Is there any consistency guarantee between CS and joint PIP? That is, if I create an algorithm that enumerate and search all subsets whose sum of joint PIP is greater or equal to some coverage, will it lead me to the same CS generated by SusieR?

[pcarbo]

The SuSiE variational approximation assumes independence of the single effects. This assumption can be violated of course, so there is no consistency guarantee.

Perhaps exploring this more could lead to an interesting research direction.

[garyzhubc]

I tried to compute joint PIP with marginal PIPs but I realized some variants has PIP zero.

For instance, the Joint PIP that the variant is in the middle third:

prod(1-res_$pip[1:34])*(1-prod(1-res_$pip[35:68]))*prod(1-res_$pip[69:101])

gives zero. So would it be fair to claim that the credible sets SusieR chooses are of very small probabilities?

[garyzhubc]

I tried to compute joint PIP with marginal PIPs but I realized some variants has PIP zero.

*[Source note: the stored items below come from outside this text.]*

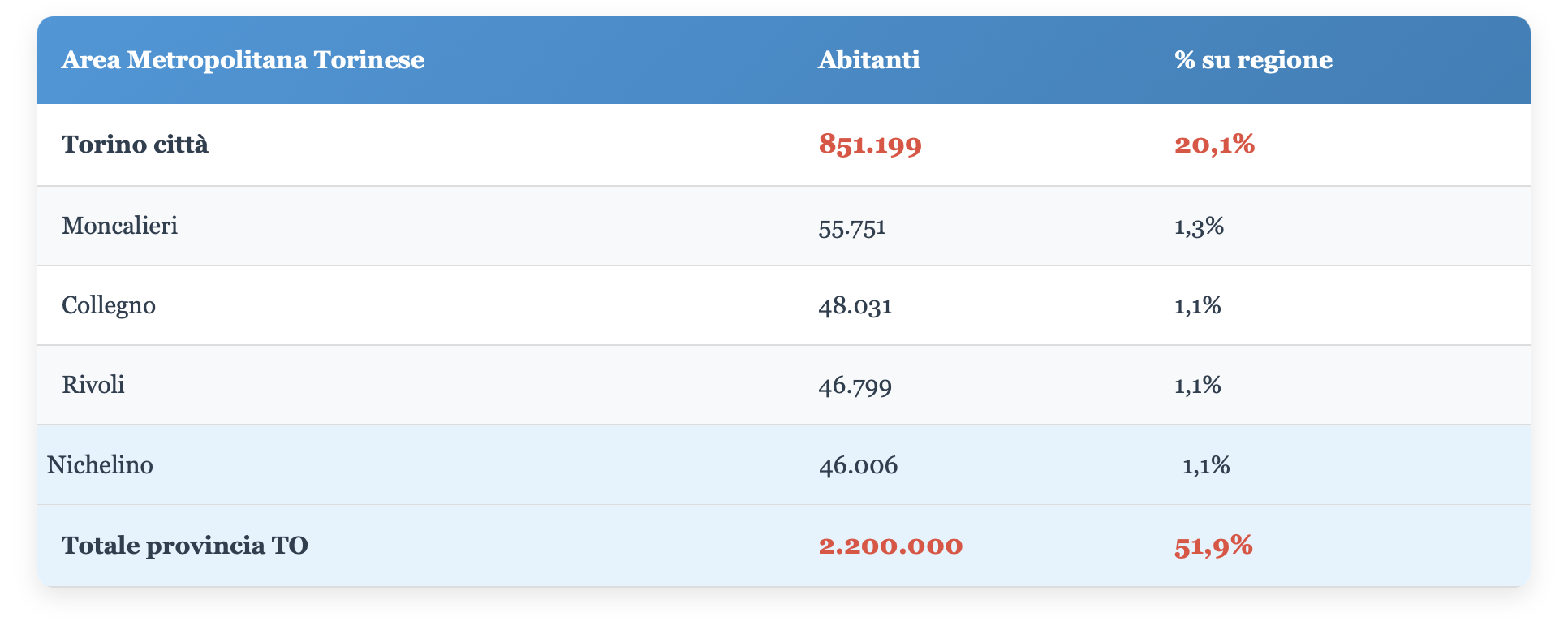Viewport: 1568px width, 643px height.
Task: Click the % su regione header
Action: click(1253, 60)
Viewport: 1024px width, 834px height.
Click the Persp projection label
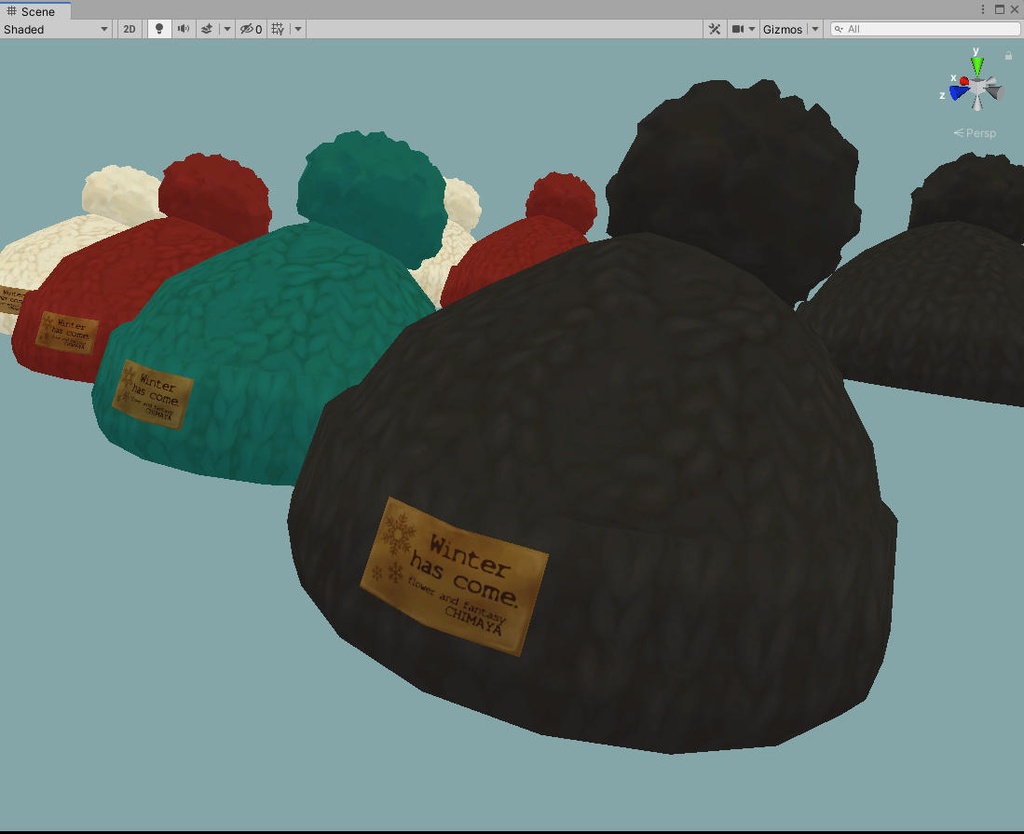(x=975, y=132)
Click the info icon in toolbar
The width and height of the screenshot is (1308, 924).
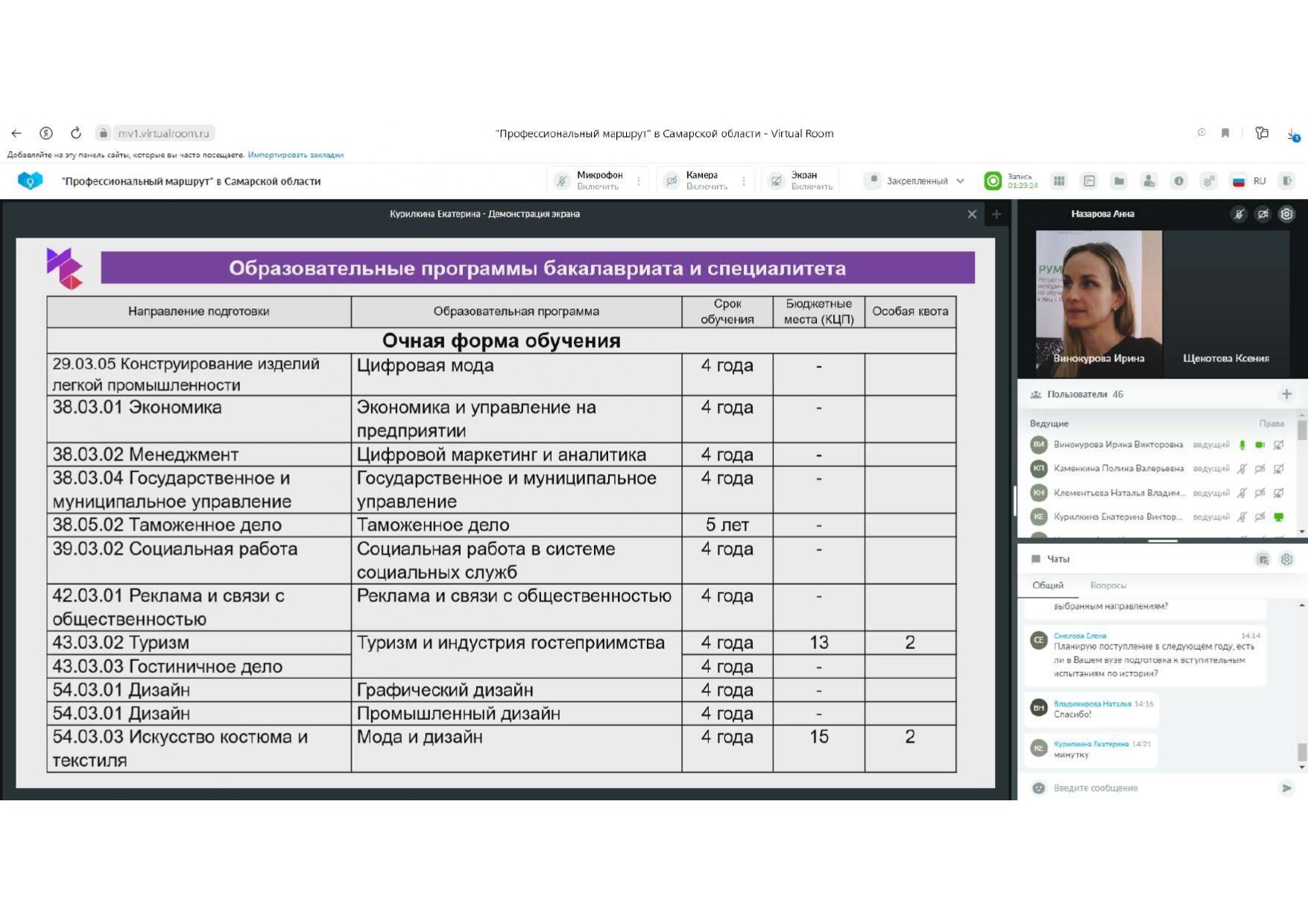coord(1178,181)
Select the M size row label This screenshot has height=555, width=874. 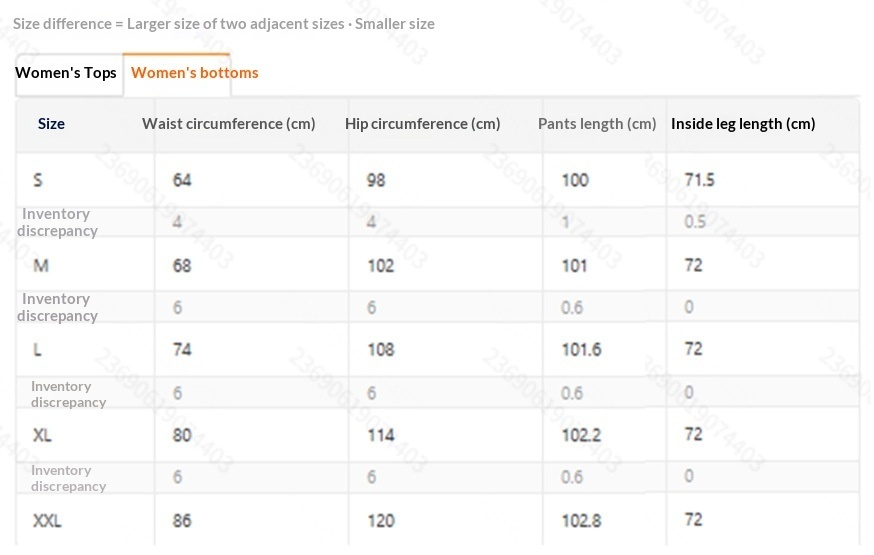point(41,265)
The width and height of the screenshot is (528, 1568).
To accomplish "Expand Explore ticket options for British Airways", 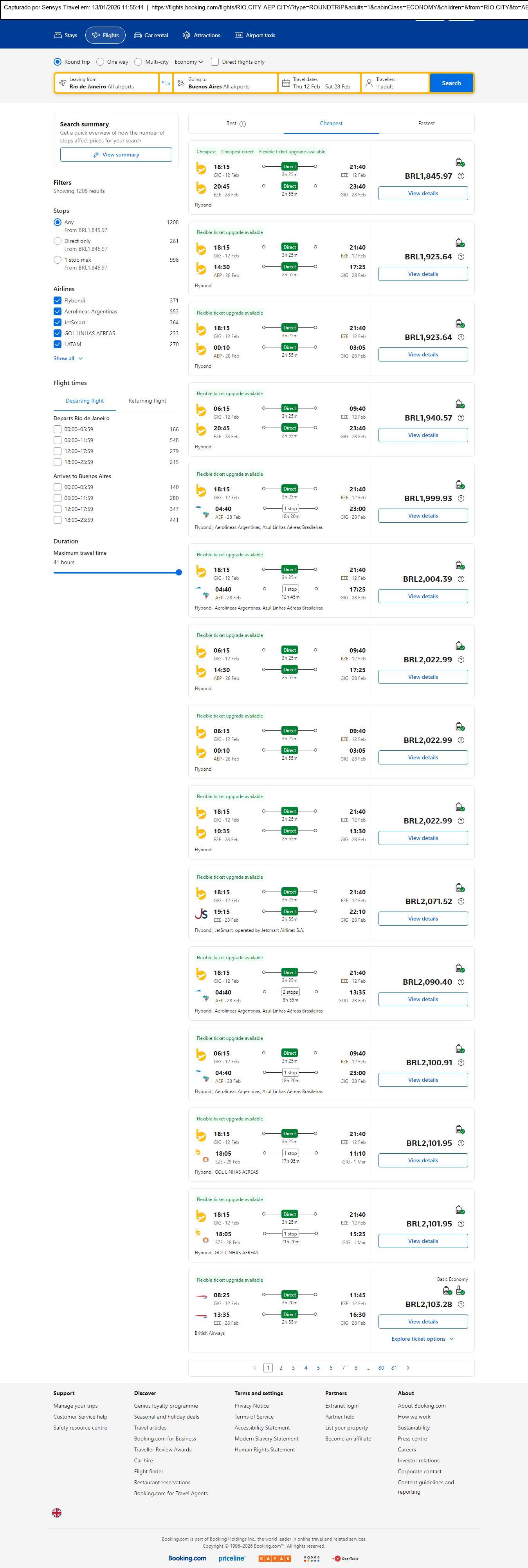I will (x=422, y=1339).
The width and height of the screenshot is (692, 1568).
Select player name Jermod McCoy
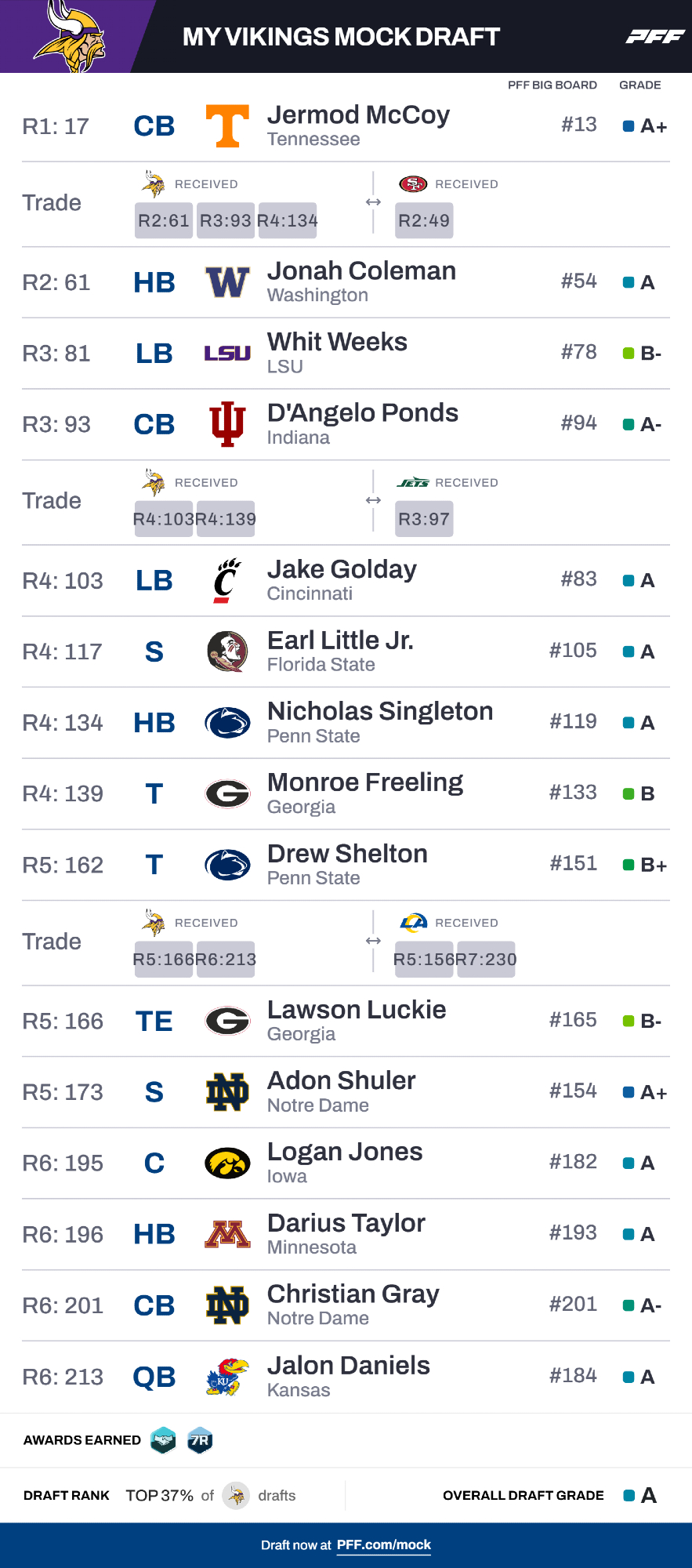pyautogui.click(x=358, y=115)
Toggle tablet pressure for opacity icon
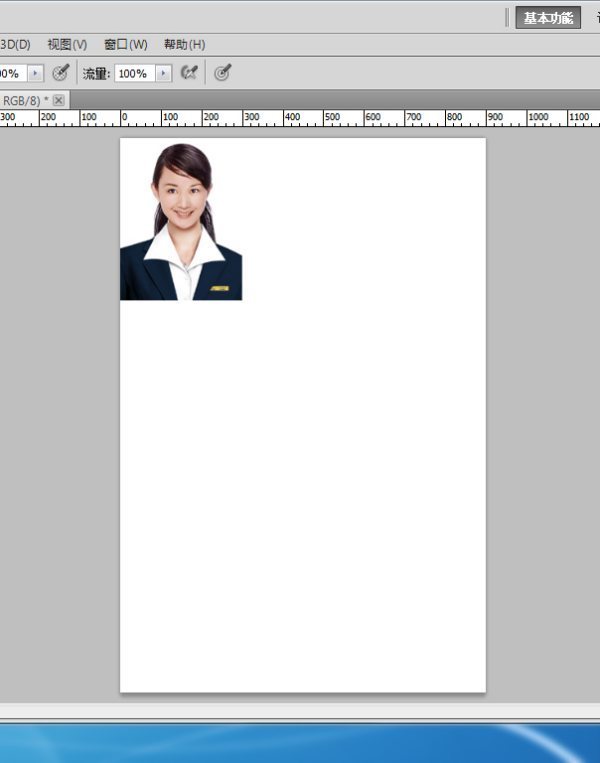The image size is (600, 763). 61,73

For instance, the Joint PIP that the variant is in the middle third:

prod(1-res_$pip[1:34])*(1-prod(1-res_$pip[35:68]))*prod(1-res_$pip[69:101])

gives zero. So would it be fair to claim that the credible sets SusieR chooses are of very small probabilities?

Also wondering if this calculation is correct. Shall I be summing or multiplying PIPs to get joint PIP?